Chronic kidney disease doesn’t have a specific cause but there are some risk factors. Certain medical conditions can lead to damage to kidneys and ultimately chronic kidney disease including high blood pressure, diabetes, autoimmune disorders, birth defects like polycystic kidney disease, toxic chemicals, glomerulonephritis, injury or trauma, kidney stones and kidney infection, issues with your arteries leading to the kidneys, certain pain medications or cancer drugs, other types of kidney diseases, and reflux nephropathy.
It can be hard to diagnose chronic kidney disease in the beginning because the disease comes on gradually and most symptoms in the beginning are similar to other medical conditions. Symptoms include unexplained weight loss, headaches, dry or itchy skin, nausea, loss of appetite, fatigue and feeling overly ill. As the disease progresses, signs and symptoms include bone pain, darker or lighter skin pigment, confusion, drowsiness, problems concentrating, numbness in the hands or feet, muscle twitching, muscle cramps, bad breath, easily bruising skin, bleeding easily, excessive thirst, frequent hiccups, lack of menstrual periods, impotence or lack of sexual desire, shortness of breath, restless leg syndrome or insomnia, swelling of the feet and hands, and vomiting.
One of the signs often triggering the desire for testing is extremely high blood pressure. There might also be other tests such as a nervous system exam, urinalysis, creatinine clearance, creatinine levels, and a BUN test. When someone has been diagnosed with chronic kidney disease, there are other tests than need to be done every few months to monitor the disease including their albumin, calcium, cholesterol, complete blood count, magnesium, phosphorous, electrolytes, potassium, sodium, abdominal MRI, CT scan or ultrasound, kidney biopsy, kidney scan and kidney ultrasound.
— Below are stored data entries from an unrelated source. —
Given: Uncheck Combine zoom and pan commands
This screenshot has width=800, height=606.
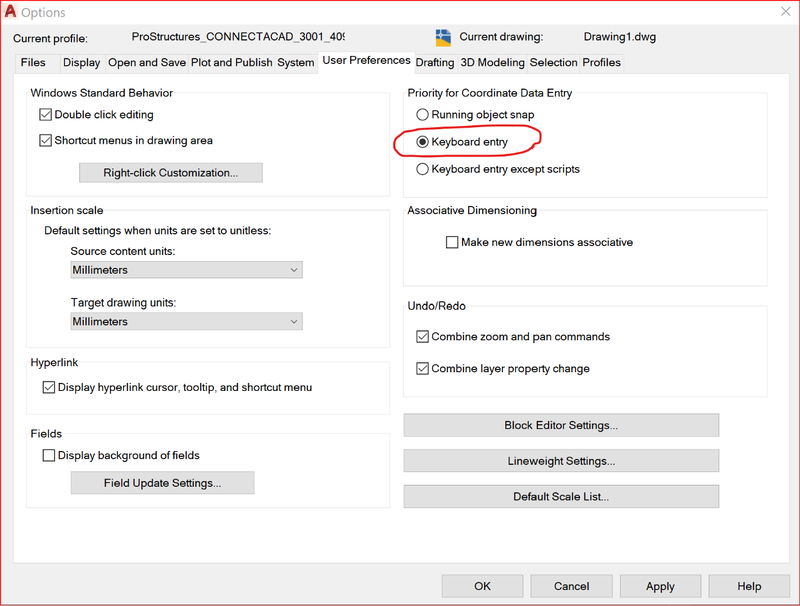Looking at the screenshot, I should (422, 337).
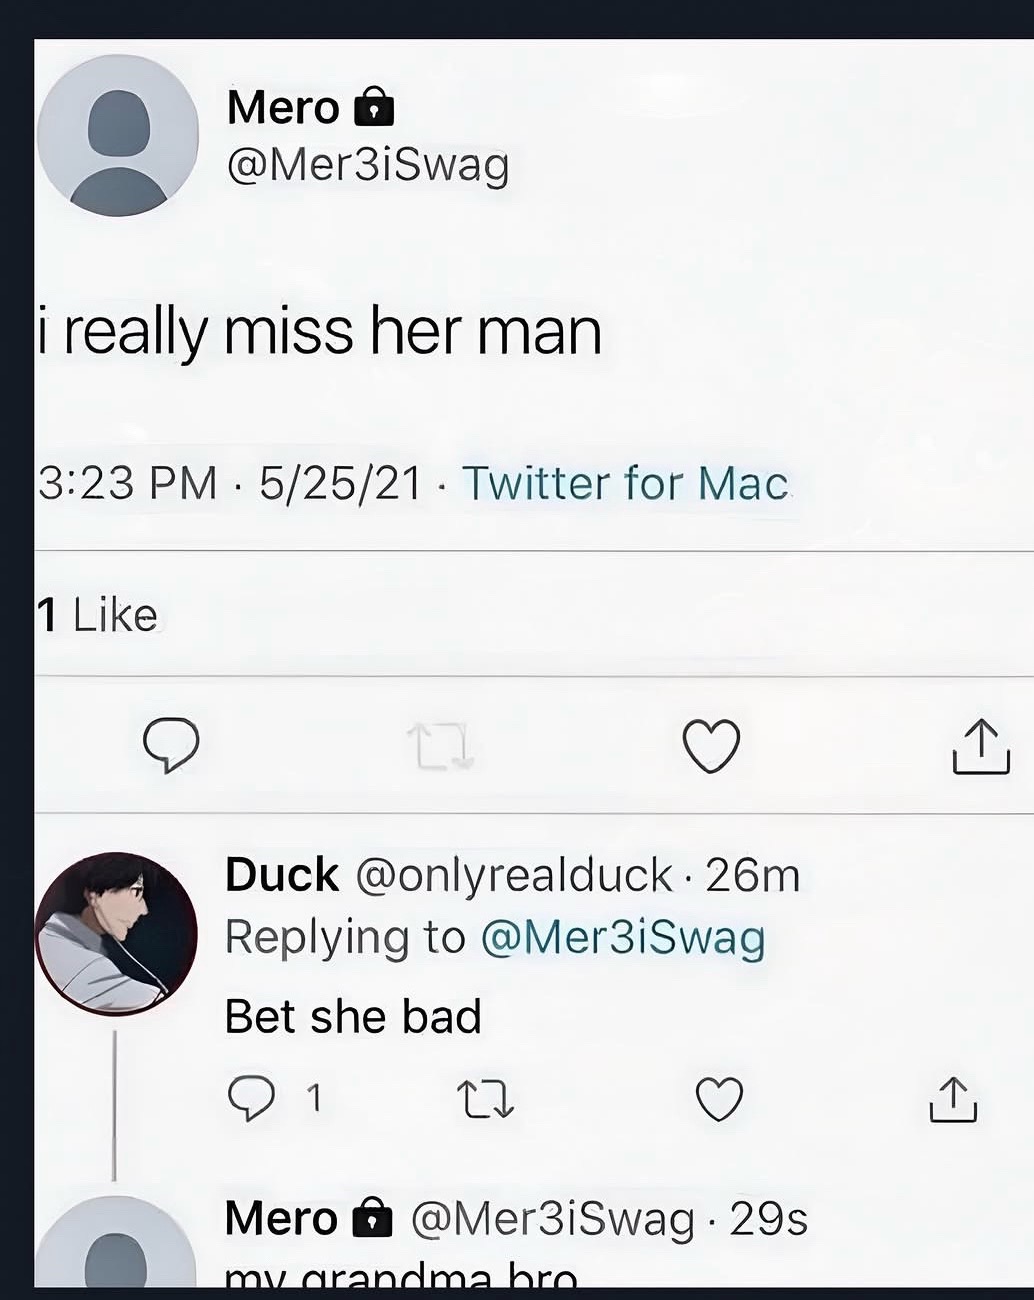The width and height of the screenshot is (1034, 1300).
Task: Click the Twitter for Mac source link
Action: coord(625,484)
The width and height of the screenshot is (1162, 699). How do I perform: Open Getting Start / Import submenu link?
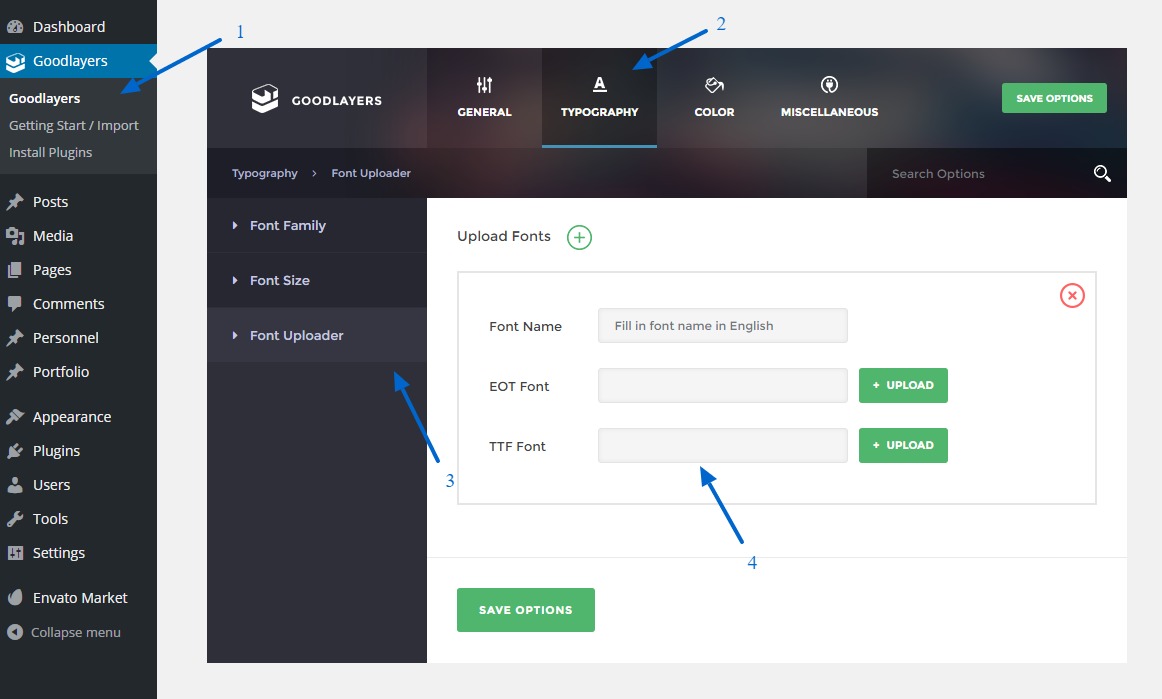pyautogui.click(x=73, y=126)
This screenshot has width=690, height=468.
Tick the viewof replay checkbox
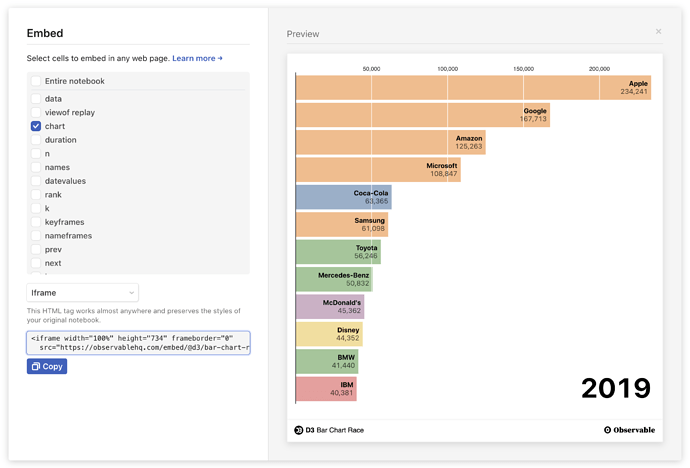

The first step of treatment for chronic kidney disease is to slow the progression of the disease by controlling blood pressure. Other treatments include certain medications to control the side effects and ways of controlling anemia and other associated medical conditions. To protect the kidneys if you have chronic kidney disease and prevent stroke or heart disease, you will be advised to stop smoking, eat a healthy diet with low-fat and low-cholesterol foods, get regular exercise, stay hydrated by drinking plenty of water, possibly lake cholesterol medications, keep your blood sugar at a normal level and avoid eating high levels of potassium or salt.